# Table of Contents

* [Introduction](#1)
  - [Dynamical Systems](#2)
    + [Basic terminology of dynamical systems](#3) 
    + [Challenges that may arise when modelling a dynamical system](#4)
    + [Types of dynamical systems](#5)
  - [Control Theory](#5)
    + [Basic terminology of control theory](#6)
    + [Challenges that may arise when controlling a system](#7)
    + [Methods of control](#8)
    + [Markov Decision Processes](#6)
  - [Optimization Problems](#7)
    + [Optimal Control](#8)
* [Solving Optimal Control Problems](#9)
  - [Analytical/ Planning Methods](#10)
    + [Variational Calculus](#11)
    + [Minimum Principle](#12)
    + [Hamilton-Jacobi-Bellman Equation](#13)
  - [Learning Methods](#14)
    + [Dynamic Programming](#15)
    + [Model-Based Reinforcemnt Learning](#16)
    + [Model-Free Reinforment Learning](#17)
* [Implementation of Solutions](#18)
  - [Case Study 1: Trajectory Optimization](#19)
    + [System Design](#20)
    + [Control Implementation](#21)
  - [Case Study 2: Adaptive Control](#22)
    + [System Design](#23)
    + [Control Implementation](#24)
  - [Case Study 3: Stochastic Control](#25)
    + [System Design](#26)
    + [Control Implementation](#27)
* [Code Design](#28)

# Introduction <a id ="1"></a>

This introduction will consist of an overview of the core concepts behind optimal control theory and outline it's connection other fields of knowledge. This introduction will be dedicated to understanding the Optimal Control(OC) problems.

To have a better understanding of OC problems I will begin by providing an overview of the core concepts behind optimal control theory including Dynamical Systems, Control Theory, Markov Decision Process and Optimization Problems. This is to help the reader 

The topics in this section are selected to provide the reader with a broad understanding of some of the concepts that are related to OC. I will start with a few topics about optimization in general and then move on to other methods for solving trajectory optimization problems.

## Dynamical Systems <a id ="2"></a>
Dynamical systems are mathematical models that describe how a system's state changes over time. They are used to study the long-term behavior of complex systems, such as the weather, population growth, and the motion of celestial bodies. Dynamical systems can exhibit a wide range of behaviors, including stability, chaos, and oscillation, depending on the system's parameters and initial conditions.

In the topic of Dynamical Systems I will cover 
1) Basic Terminology of Dynamical Systems
2) Challenges that may arise when modelling a dynamical system
3) Types of dynamical systems.

A dynamic system is said to be:

Stable for some class of initial states if its solution trajectories do not grow without bound,

Unstable (or divergent) if the trajectories grow without bound, and

Convergent if the solution trajectories approach a single point.

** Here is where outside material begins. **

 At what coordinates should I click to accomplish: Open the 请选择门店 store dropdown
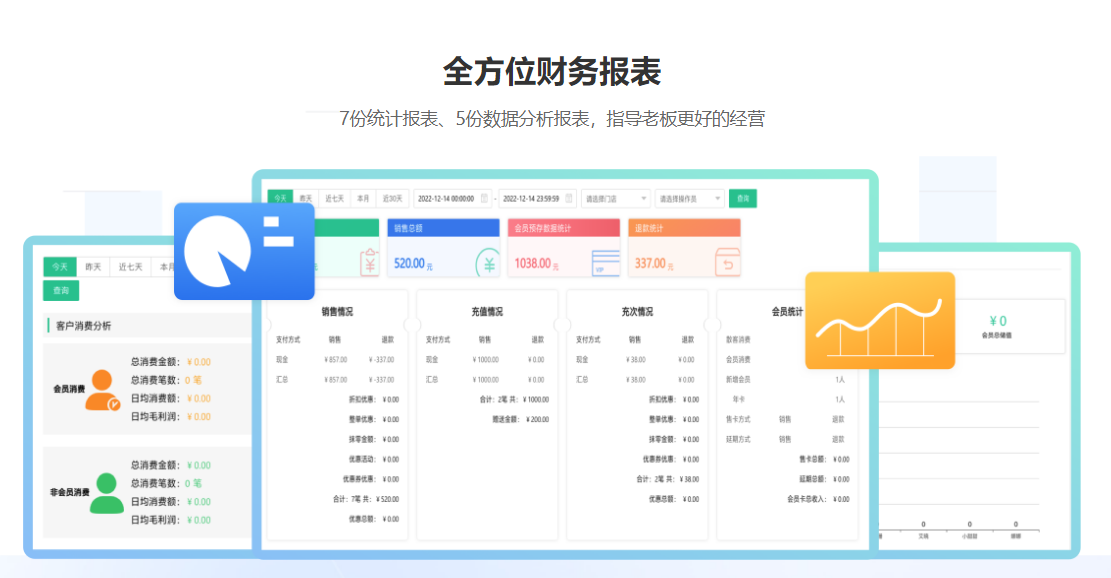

Autonomous system if its dynamics are invariant in time.

A **stable point** is a state $x$ such that for some neighborhood
of $x$, the ODE is convergent toward $x$. A necessary condition for a
point to be stable is that it is an *equilibrium point*.


> **Equilibrium point**. For a continuous time dynamical system, a state $x$ such that $\dot{x} = f(x) = 0$.  For a discrete time dynamical system, a state that satisfies $x = f(x)$.

All stable points are equilibria, but the converse is not true, a point can be an equilibrium without being stable.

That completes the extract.